Search code examples
hadoophivetez

Bucketing not working in hive


I have bucketed columns and even after setting all the parameter I am not getting any performance benefit. Below is the query I am using and the buckets I have created, I have added explain plan results as well.

select count(*) from bigtable_main a inner join 
big_cnt10000 b where a.srrecordid = b.srrecordid;
---112 seconds....

ALTER TABLE bigtable_main CLUSTERED BY(srrecordid) SORTED BY(srrecordid) INTO 40 BUCKETS ;
ALTER TABLE big_cnt10000 CLUSTERED BY(srrecordid) SORTED BY(srrecordid) INTO 40 BUCKETS ;

---112 seconds....
---------------------------------------------------
SET hive.enforce.bucketing=true;
SET hive.optimize.bucketmapjoin=true;
set hive.auto.convert.sortmerge.join=true;
set hive.optimize.bucketmapjoin = true;
set hive.optimize.bucketmapjoin.sortedmerge = true;

even the explain plan is same.

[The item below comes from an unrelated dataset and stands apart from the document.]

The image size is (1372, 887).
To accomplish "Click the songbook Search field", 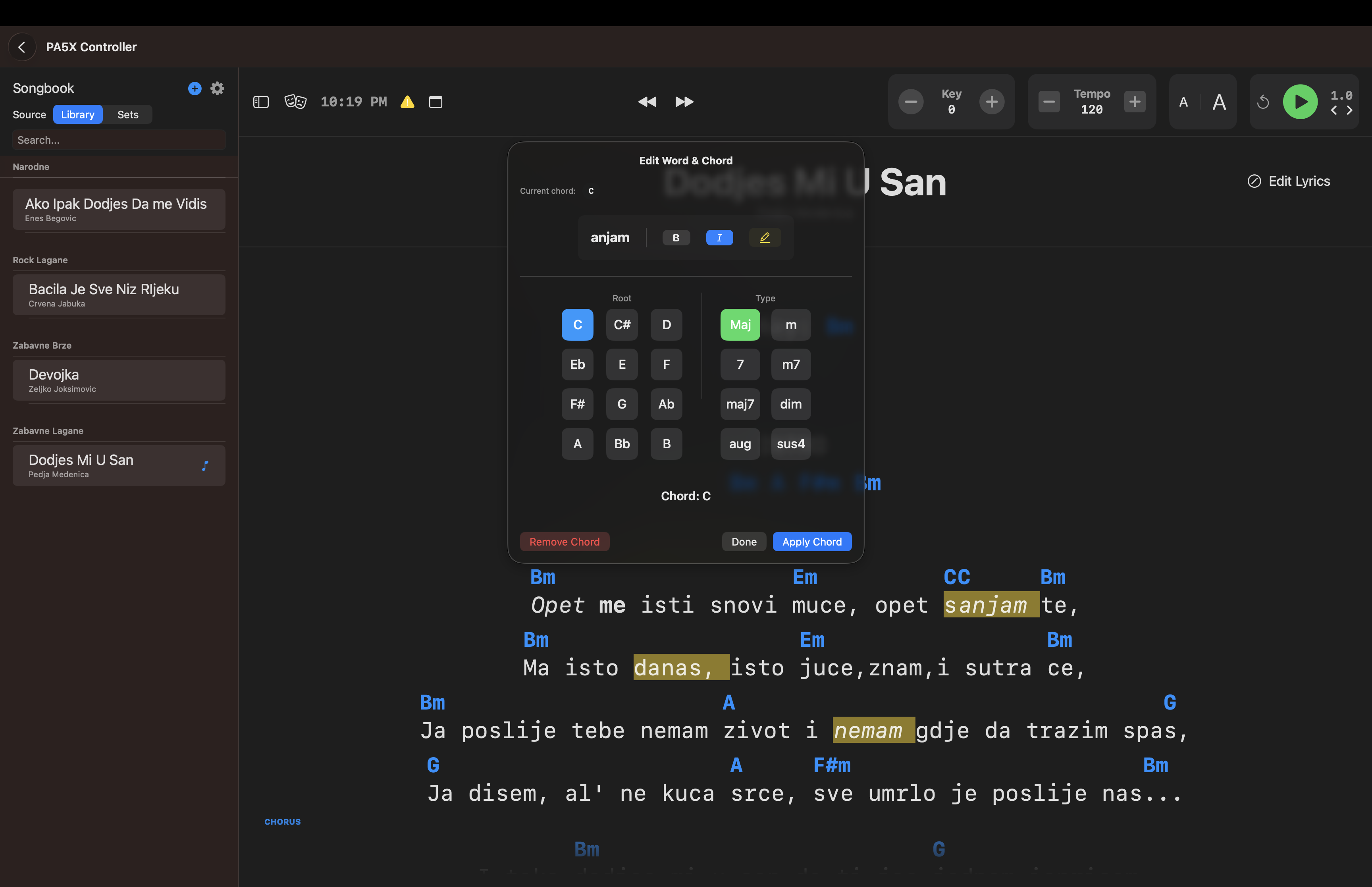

Any idea?
Vertex dependency in root stage
Map 1 <- Map 3 (BROADCAST_EDGE)
Reducer 2 <- Map 1 (SIMPLE_EDGE)

Stage-0
   Fetch Operator
      limit:-1
      Stage-1
         Reducer 2
         File Output Operator [FS_13]
            compressed:false
            Statistics:Num rows: 1 Data size: 8 Basic stats: COMPLETE Column stats: NONE
            table:{"input format:":"org.apache.hadoop.mapred.TextInputFormat","output format:":"org.apache.hadoop.hive.ql.io.HiveIgnoreKeyTextOutputFormat","serde:":"org.apache.hadoop.hive.serde2.lazy.LazySimpleSerDe"}
            Group By Operator [GBY_11]
            |  aggregations:["count(VALUE._col0)"]
            |  outputColumnNames:["_col0"]
            |  Statistics:Num rows: 1 Data size: 8 Basic stats: COMPLETE Column stats: NONE
            |<-Map 1 [SIMPLE_EDGE]
               Reduce Output Operator [RS_10]
                  sort order:
                  Statistics:Num rows: 1 Data size: 8 Basic stats: COMPLETE Column stats: NONE
                  value expressions:_col0 (type: bigint)
                  Group By Operator [GBY_9]
                     aggregations:["count()"]
                     outputColumnNames:["_col0"]
                     Statistics:Num rows: 1 Data size: 8 Basic stats: COMPLETE Column stats: NONE
                     Select Operator [SEL_8]
                        Statistics:Num rows: 31669970 Data size: 3166997036 Basic stats: COMPLETE Column stats: NONE
                        Filter Operator [FIL_16]
                           predicate:(_col0 = _col11) (type: boolean)
                           Statistics:Num rows: 31669970 Data size: 3166997036 Basic stats: COMPLETE Column stats: NONE
                           Map Join Operator [MAPJOIN_19]
                           |  condition map:[{"":"Inner Join 0 to 1"}]
                           |  HybridGraceHashJoin:true
                           |  keys:{"Map 3":"srrecordid (type: string)","Map 1":"srrecordid (type: string)"}
                           |  outputColumnNames:["_col0","_col11"]
                           |  Statistics:Num rows: 63339940 Data size: 6333994073 Basic stats: COMPLETE Column stats: NONE
                           |<-Map 3 [BROADCAST_EDGE]
                           |  Reduce Output Operator [RS_5]
                           |     key expressions:srrecordid (type: string)
                           |     Map-reduce partition columns:srrecordid (type: string)
                           |     sort order:+
                           |     Statistics:Num rows: 42529 Data size: 4252905 Basic stats: COMPLETE Column stats: NONE
                           |     Filter Operator [FIL_18]
                           |        predicate:srrecordid is not null (type: boolean)
                           |        Statistics:Num rows: 42529 Data size: 4252905 Basic stats: COMPLETE Column stats: NONE
                           |        TableScan [TS_1]
                           |           alias:b
                           |           Statistics:Num rows: 85058 Data size: 8505810 Basic stats: COMPLETE Column stats: NONE
                           |<-Filter Operator [FIL_17]
                                 predicate:srrecordid is not null (type: boolean)
                                 Statistics:Num rows: 57581763 Data size: 5758176306 Basic stats: COMPLETE Column stats: NONE
                                 TableScan [TS_0]
                                    alias:a
                                    Statistics:Num rows: 115163525 Data size: 11516352512 Basic stats: COMPLETE Column stats: NONE

Solution

  • Hive compiler needs the metadata and Meta information decides the execution plan. doc

    The compiler needs the metadata so send a request for getMetaData and receives the sendMetaData request from MetaStore.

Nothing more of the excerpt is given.